4. あるいは、〔その〕場から、財宝が死滅する(消失する)。あるいは、彼の表象〔作用〕(想)が迷乱する。あるいは、龍たちが取り去る。あるいは、また、それを、夜叉たちが運び去る。

5. あるいは、また、見ていないなら、愛しからざる相続者たちが取り出す。功徳の滅尽が有るとき、この一切が消失する。

6. 誰にとっても、布施によって、戒によって、自制によって、さらには、調御によって、財宝は、善く安置されたものと成る――女のばあいも、あるいは、男のばあいも。

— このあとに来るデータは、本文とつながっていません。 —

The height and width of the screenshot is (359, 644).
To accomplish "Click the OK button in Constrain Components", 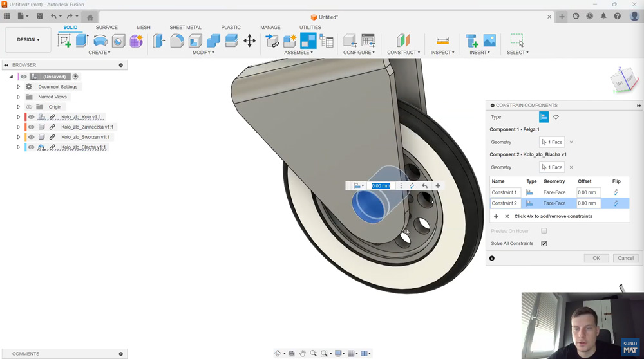I will [x=596, y=258].
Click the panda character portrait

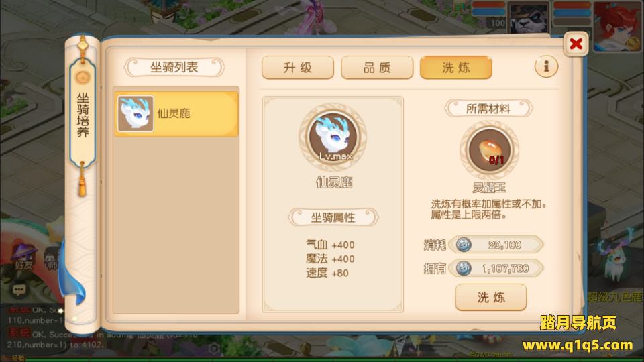(x=529, y=17)
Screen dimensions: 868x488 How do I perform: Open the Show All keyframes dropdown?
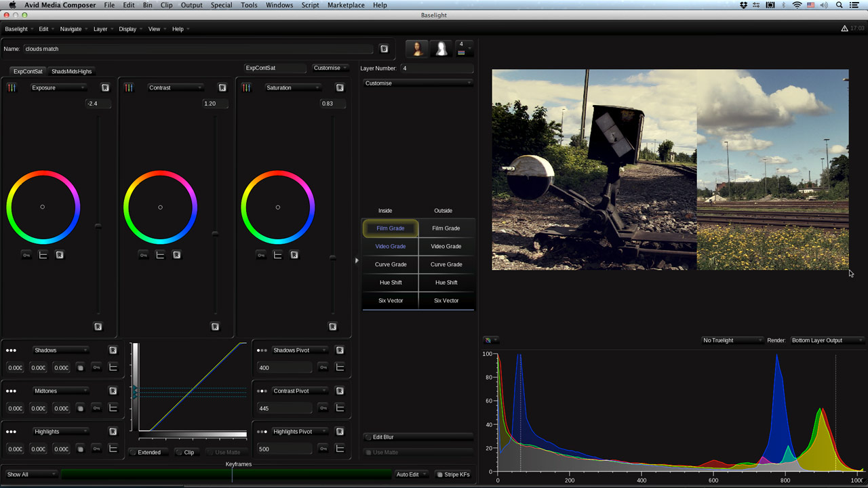coord(31,474)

7. しかして、塔廟において、あるいは、僧団において、人において、あるいは、客たちにおいて、母において、さらには、また、父において、しかして、長兄において――

8. この財宝は、善く安置されたものとなり、不可伐のものとなり、従い行くものとなる。〔死に行く者を〕捨棄して、〔諸々の財物としての財宝が〕去り行くべきときに、〔慧者は〕この〔功徳としての財宝〕を取って、〔他世へと〕去り行く。

9. 他者たちと共通ならざるもの、盗賊が運び去ることなきものが、財宝となる。その財宝が、〔人に〕従い行くものであるなら、慧者は、諸々の功徳を作り為すであろう。

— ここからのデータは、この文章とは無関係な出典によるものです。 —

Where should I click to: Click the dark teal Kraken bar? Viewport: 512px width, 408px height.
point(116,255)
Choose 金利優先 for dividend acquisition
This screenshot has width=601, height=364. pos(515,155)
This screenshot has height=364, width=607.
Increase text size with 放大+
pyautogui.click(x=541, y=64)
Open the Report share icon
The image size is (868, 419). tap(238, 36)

10. 天〔の神々〕や人間たちに、一切の欲望〔の対象〕を与えてくれるのが、この財宝である。まさしく、〔欲する〕もの、〔欲する〕ものを、〔彼らが〕望み求めるなら、〔その〕一切が、この〔財宝〕によって得られる。

11. 善き色艶たること、善き音声たること、善き外貌たること、善き形姿たること、主人と〔その〕取り巻き――〔その〕一切が、この〔財宝〕によって得られる。

12. 地域の王権、権力、転輪〔王〕の安楽としての愛しきもの、諸天における天の王権もまた――〔その〕一切が、この〔財宝〕によって得られる。

13. さらには、人間としての得達“しあわせ”、さらには、〔まさに〕その、天の世〔界〕における喜びなるものも、さらには、〔まさに〕その、涅槃の得達なるものも――〔その〕一切が、この〔財宝〕によって得られる。

14. 〔善き〕朋友の成就(善知識の獲得)を縁として、まさしく、根源“あり”のままに、〔瞑想に〕専念している者の、明知と解脱の自在の状態――〔その〕一切が、この〔財宝〕によって得られる。

15. 即妙自在〔の知慧〕(無礙解)、さらには、解脱、さらには、〔まさに〕その、弟子としての最奥義(波羅蜜)なるものも、独覚の覚り(独覚菩提)、覚者の境地(仏地)――〔その〕一切が、この〔財宝〕によって得られる。

16. このように、大いなる義(利益)ある、この〔財宝〕は、すなわち、これ、功徳の成就である。それゆえに、慧者たる賢者たちは、作り為された功徳あることを賞賛する。ということで――

〔以上が〕ニディカンダ・スッタとなる。